▸ Directions: Convert the rows below into a JSON list of strings, with one string for each line. Omit blank lines and leave the pictures out.

▸ Record list:
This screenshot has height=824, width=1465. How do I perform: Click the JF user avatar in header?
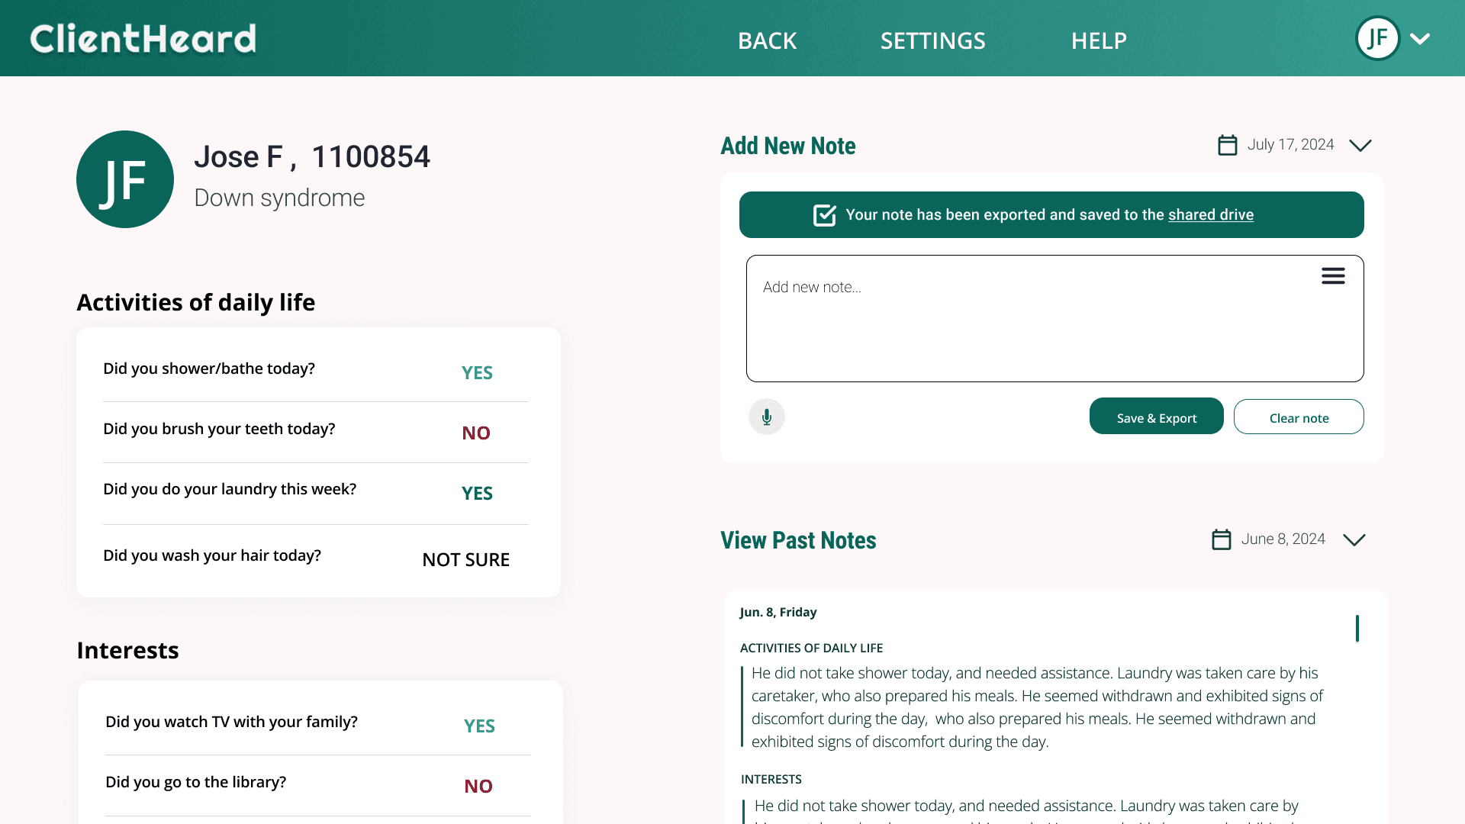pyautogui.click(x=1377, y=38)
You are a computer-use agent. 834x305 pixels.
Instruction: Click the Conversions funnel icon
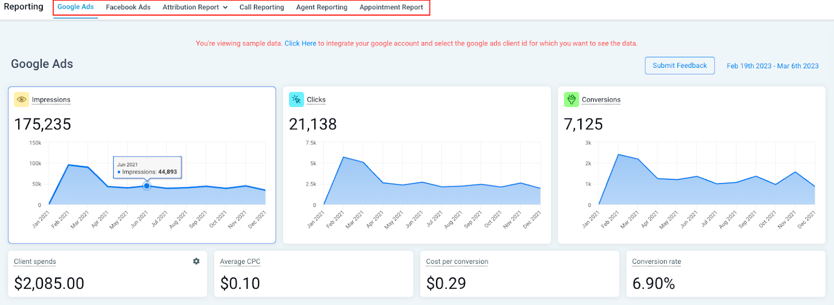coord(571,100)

▸ Response below:
[
  "This screenshot has height=824, width=1465. How do I perform: Click the JF user avatar in header?",
  "pyautogui.click(x=1377, y=38)",
  "You are a computer-use agent. 834x305 pixels.",
  "Instruction: Click the Conversions funnel icon",
  "coord(571,100)"
]